Most DAGs are configured to retry tasks 3 times before reporting the error to Rollbar. If that happens, Rollbar will page us in Pagerduty. If you have to handle one of this alerts, just go to the Airflow Dashboard and identify the DAG that failed.

The task logs are accessible through the Airflow Dashboard (click on a failed task, and then in "View Logs"). Checking the logs is usually the first step to debug the issue (maybe some data was missing, or updated with unexpected values).

When the problem is fixed, just "Clear" the task. The Airflow scheduler will start the pending tasks again within a few seconds (need to reload the page to see it). If you don't want the task to run again (maybe solving the problem involved manually executing the task), you can also mark it as "Success" (tell Airflow that the task is done).

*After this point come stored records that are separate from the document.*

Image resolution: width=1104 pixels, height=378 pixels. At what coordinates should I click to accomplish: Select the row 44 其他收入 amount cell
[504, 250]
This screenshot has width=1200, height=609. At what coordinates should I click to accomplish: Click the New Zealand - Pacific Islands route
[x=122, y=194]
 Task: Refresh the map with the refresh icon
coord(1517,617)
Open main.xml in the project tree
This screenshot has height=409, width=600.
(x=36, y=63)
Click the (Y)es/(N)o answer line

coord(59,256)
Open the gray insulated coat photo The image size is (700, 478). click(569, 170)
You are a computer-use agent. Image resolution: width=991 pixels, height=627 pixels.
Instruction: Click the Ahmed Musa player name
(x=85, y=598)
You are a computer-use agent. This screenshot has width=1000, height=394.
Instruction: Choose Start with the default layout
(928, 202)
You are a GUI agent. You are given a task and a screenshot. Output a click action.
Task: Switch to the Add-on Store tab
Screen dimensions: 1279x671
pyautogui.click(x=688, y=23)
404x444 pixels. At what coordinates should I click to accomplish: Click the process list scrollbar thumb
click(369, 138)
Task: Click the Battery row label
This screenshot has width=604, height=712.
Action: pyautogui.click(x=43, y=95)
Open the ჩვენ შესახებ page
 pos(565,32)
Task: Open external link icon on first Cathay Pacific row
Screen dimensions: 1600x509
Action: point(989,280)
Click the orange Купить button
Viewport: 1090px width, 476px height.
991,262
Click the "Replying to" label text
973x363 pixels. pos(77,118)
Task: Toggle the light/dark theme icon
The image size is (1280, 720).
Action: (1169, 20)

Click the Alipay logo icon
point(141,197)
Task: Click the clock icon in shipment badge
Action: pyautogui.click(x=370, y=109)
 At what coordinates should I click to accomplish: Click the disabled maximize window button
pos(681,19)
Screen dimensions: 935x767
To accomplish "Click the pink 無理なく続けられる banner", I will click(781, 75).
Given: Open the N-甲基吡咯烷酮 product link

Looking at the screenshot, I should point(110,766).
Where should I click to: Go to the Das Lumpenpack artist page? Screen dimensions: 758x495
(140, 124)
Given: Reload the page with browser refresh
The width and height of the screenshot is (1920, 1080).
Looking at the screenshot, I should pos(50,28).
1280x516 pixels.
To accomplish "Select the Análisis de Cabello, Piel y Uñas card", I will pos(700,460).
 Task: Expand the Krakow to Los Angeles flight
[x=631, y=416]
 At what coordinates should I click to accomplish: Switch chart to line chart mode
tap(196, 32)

Example of task failure alert:

  * Piper retries the task 3 times, then reports an error to Rollbar.
  * Rollbar is configured to page us in Pagerduty. The error may say something like `ValidateExtensionsOverviewV2Fields: missing mandatory field`.
  * Kevin is oncall and is paged. He goes to the Airflow Dashboard and checks that the `extensions_overview_v2` DAG has failed the last run.
  * Kevin goes to Grafana, checks the [Piper Data Visualizations Dashboard](https://grafana.internal.justin.tv/d/000001708/insights-piper-data-visualizations?orgId=1) to see if anything looks odd. Effectively, the last value for `renders_uniq_channels_7d` is zero.
  * A conversation starts on Slack about what could have caused this. Eventually we resolve that the value drop is caused because of a metrics bugfix that caused this value to be missing.
  * The field is renamed, even fixed, etc.
  * After fixing the issue, Kevin decides to "Clear" all the tasks in the DAG run, so the metrics are re-generated. If the failing code were on the validation task, Kevin could just clear the validation task to avoid re-running everything for that day.


### Bounce Airflow Master Services (restart)

SSH into the master airflow box (the same box that the airflow dashboard is hosted on) and enter
 `sudo systemctl restart airflow@webserver` and `sudo systemctl restart airflow@scheduler` to bounce these two key services.

Another way to restart the service is by doing a re-deploy from [clean-deploy](https://clean-deploy.internal.justin.tv/#/home/insights).

### Connecting to Aurora

Get the URLs from the AWS account using the RDS dashboard. The database is `daily_incremental`. Passwords are in sandstorm. Getting sandstorm password for example is:

```bash
sandstorm get --profile twitch-service-piper-aws --role-arn "arn:aws:iam::734326455073:role/sandstorm/production/templated/role/sandstorm-agent-piper-service-prod" insights/piper-daily-incremental/prod/incremental_02
```

Connecting to daily_incremental using user incremental_02

```bash
psql -h piper-daily-incremental-1.cluster-ro-cxgpuxtkiepo.us-west-2.rds.amazonaws.com -p 5432 -U incremental_02 -d daily_incremental
```

### Data Recovery

Piper doesn't really own any data. The CSV reports are generated from aggregated metrics that are loaded from other sources (Tahoe, Discovery, Gringotts, etc.). However, the ability to quickly show CSV data from the last 90+ days in our CSV reports depends on having the aggregations for every day available in the `piper-daily-incremental` database.

The `piper-daily-incremental` database is an AWS RDS Aurora, with write and read replicas. If you look in the `twitch-service-piper-aws` or `twitch-service-piper-dev` accounts, you will see some instances on the RDS service. The `Snapshots` are daily backups that can be used to restore the data (Click on the snapshot and then "Restore Snapshot"). After restoring the data, make sure to keep the master-replica setup. If only the replica was lost, then you could alternatively create another replica. If only the master was lost, then you could promote the replica to be the new master, and then create another replica. There are different options to restore the rollups data.

Once data is recovered from the snapshot or replica, make sure to re-run Airflow DAGs on the last days (the snapshot may be a few days old).